Once upon a time, I wrote a letter to my younger self’s favorite Disney Princess: Snow White.
Originally, I wrote it on a whim, to deal with worries I was dwelling on at the time. Since then, it’s become one of my favorite pieces that I’ve written.
Snow White’s Legacy
Despite being the foundation of the entire line of Disney Animated Movies, not to mention animated movies in general, Snow White, the film and the character, can be hard to love these days.
Since the film was already taking a risk on the animation, the plot and character development were incredibly simple. 80 years on, it’s very much a product of its time. I’ve heard people who just can’t stand the old animation or the princess’s high-pitched Betty Boop soprano.
Yet, the film and the character alike were a welcome escape in 1937 for people struggling with the Great Depression and the looming conflicts in Europe and Japan- a “tonic for disillusion,” as the New York Times called it. Some have even said The Wizard of Oz, which came out two years after Snow White and the Seven Dwarves, took significant inspiration from the Disney film.
More recently, seeing all the love around the 80th anniversary (December 21, 2017), from Saks Fifth Avenue Christmas windows to Funko Pop Figures, I feel I was wrong, when I wrote that letter, to think her the unfavorite of the Disney heroines.
Still, with plans for a live action remake in the works, I worry the best parts of her character and story will be lost in trying to make her appeal to a modern audience.
So, to celebrate, here again is why I see good and potential in this character:
My Letter to Snow White (Revised)
Dear Snow White,
I wish I could say you weren’t my favorite as a kid. That I was way more into Belle or Jasmine or Mulan.
But, let’s be honest – I had your doll, I had your dwarves, I dressed up as you for Halloween three times. You were my girl.
You looked like me, you sounded like me, you were (over?)sensitive and sweet like me. How could I not relate?
I’ve been thinking about you recently for a few reasons:
- I’ve been looking into this book called How to Be a Heroine: Or, What I’ve Learned from Reading too Much. In it, the author looks back on literary heroines she loved growing up, dissects how they affected her, and considers whether they stand the test of time as admirable heroines. Which, of course, makes me think of how much I can say the same of the characters I’ve loved in my life.

Extracted records -
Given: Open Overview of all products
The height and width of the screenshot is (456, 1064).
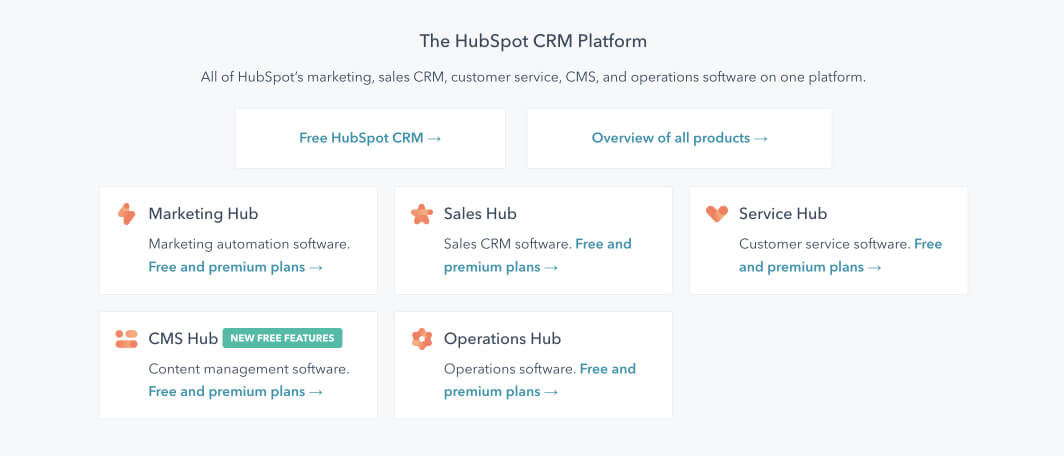Looking at the screenshot, I should [x=679, y=138].
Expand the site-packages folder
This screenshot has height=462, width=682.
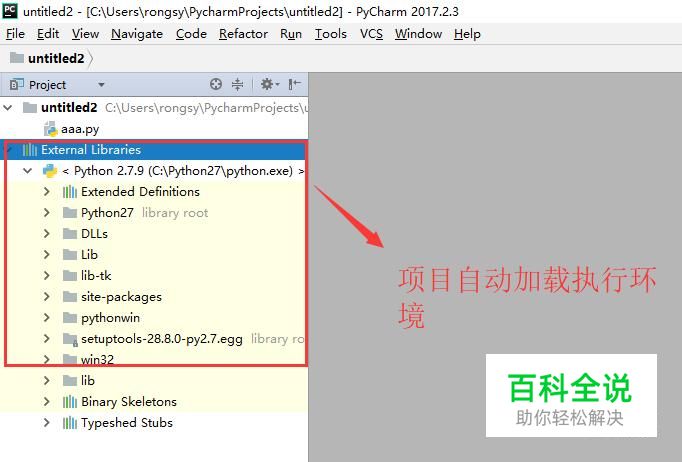click(x=47, y=296)

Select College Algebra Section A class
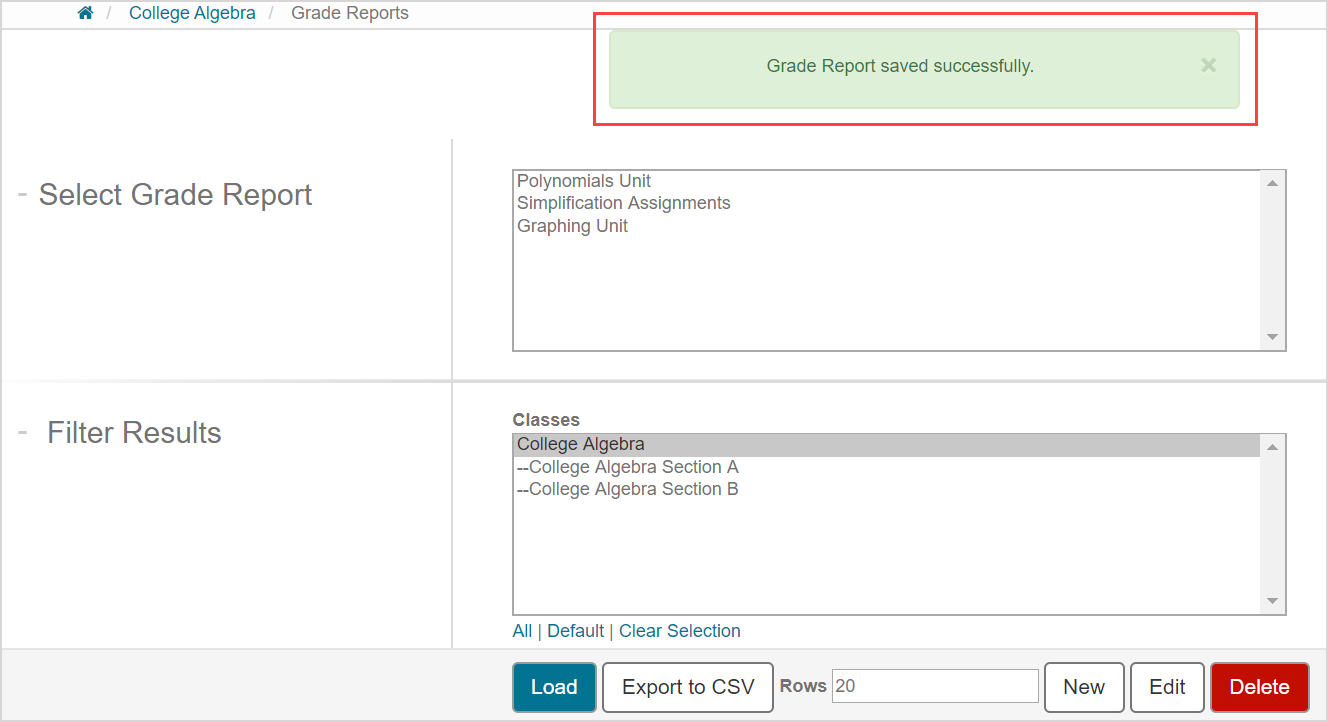point(628,466)

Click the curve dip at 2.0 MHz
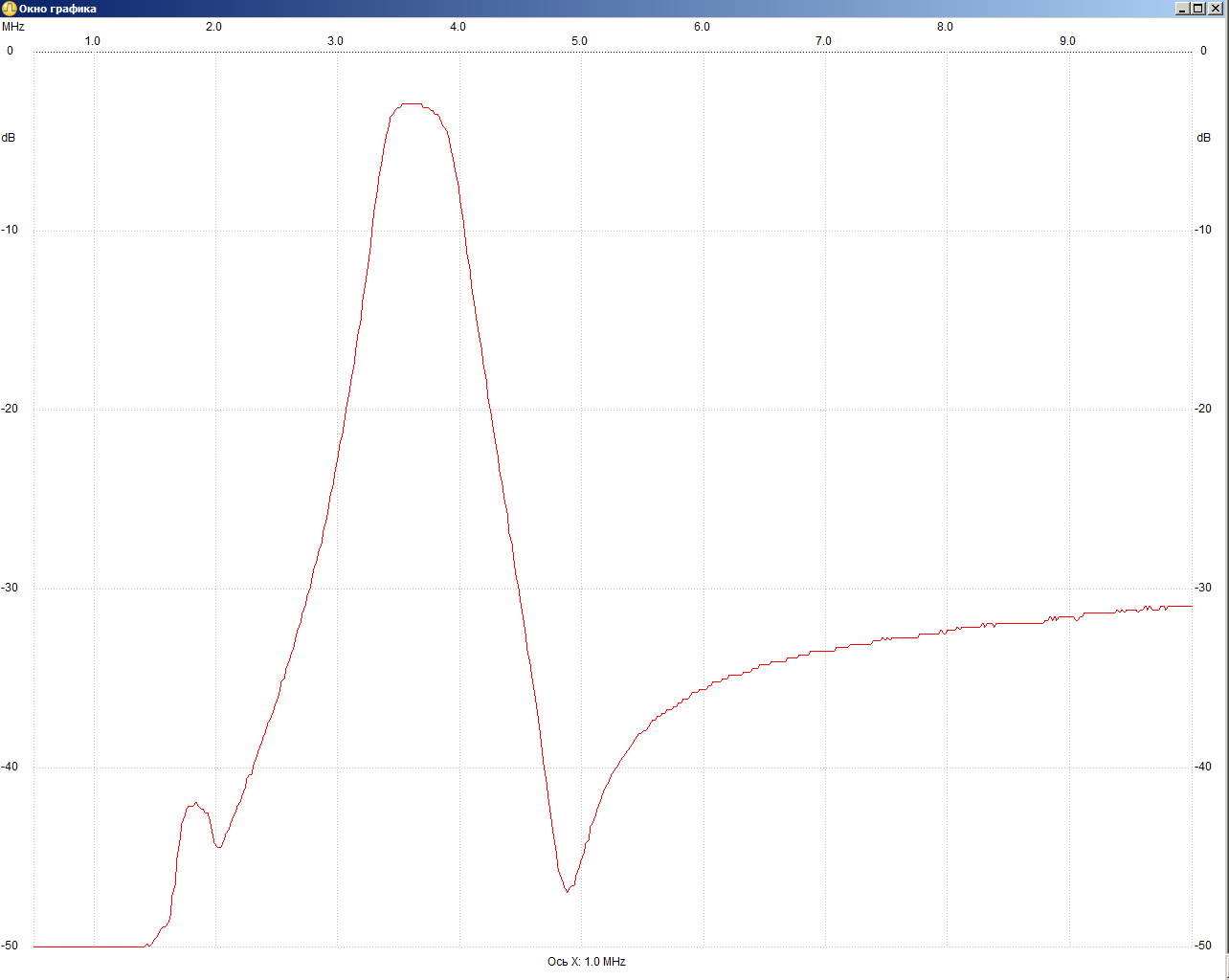[x=219, y=847]
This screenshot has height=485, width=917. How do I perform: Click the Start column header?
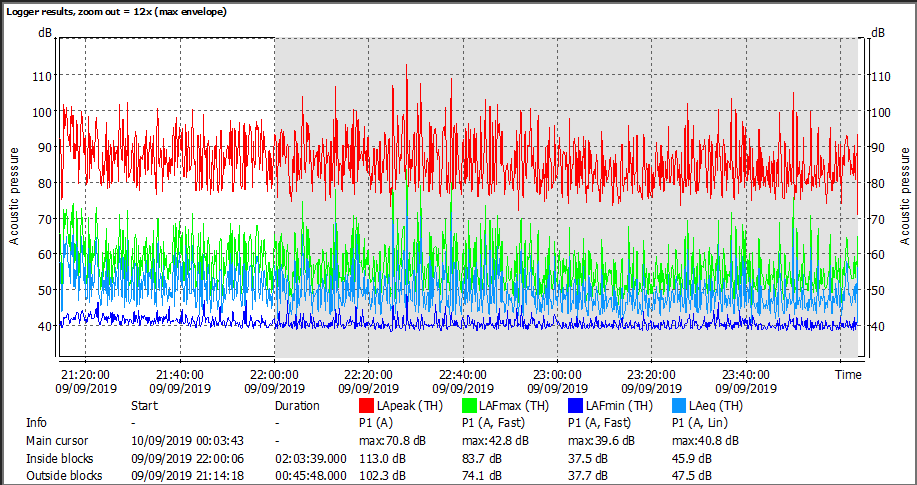144,406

Required work -
a - Answer these questions using the Snow White post:
(i) In what year was the film a welcome escape for people struggling with the Great Depression?
(ii) What did the New York Times call the film?
(iii) How many times did the writer dress up as Snow White for Halloween?
b - Please return the passage of the Snow White post starting at "Still, with plans" and ending at "Snow White (Revised)".
c - Pick up the Snow White post where it stops and keep writing.

Results for the exercise -
a -
(i) 1937
(ii) A "tonic for disillusion"
(iii) Three times

b -
Still, with plans for a live action remake in the works, I worry the best parts of her character and story will be lost in trying to make her appeal to a modern audience.
So, to celebrate, here again is why I see good and potential in this character:
My Letter to Snow White (Revised)

c -
- I read a blog article* arguing that you never needed a sword or arrows or armor, as modern incarnations like Once Upon a Time, Snow White and the Huntsman, and Mirror, Mirror have added, to be a strong character. Your hope and kindness was your strength (though also your weakness), especially considering your film premiered in the midst of the Great Depression, leading into World War II.
- Upon posting this article to Facebook, a friend of mine argued that such qualities should not be “strengths” in and of themselves. Virtues, maybe, but not strengths. To quote her directly:
I agree that positivity and optimism are very important and definitely make for a “strong” heroine… I really, REALLY don’t think a woman who can kick a guy’s ass or who goes picking fights is the only definition of a strong female character by any means, but I DO think that a woman is only strong if she rises in the face of adversity and doesn’t sit by and accept poor treatment at the hands of others… Fighting for what you believe in, and fighting for your right to a dignified, free life – THAT is true strength in my book. And Snow White does not have it. – Personal Communication
And…yeah. It’s hard to argue with that.
Snow, your story may be hopeful and positive, but I’ll admit it isn’t empowering. You were a victim in your own story. A victim whose goodness and helpfulness attracted help to her, and who definitely deserved a happy ending, but still.
It makes me wonder how much you and your values affected the way I am now.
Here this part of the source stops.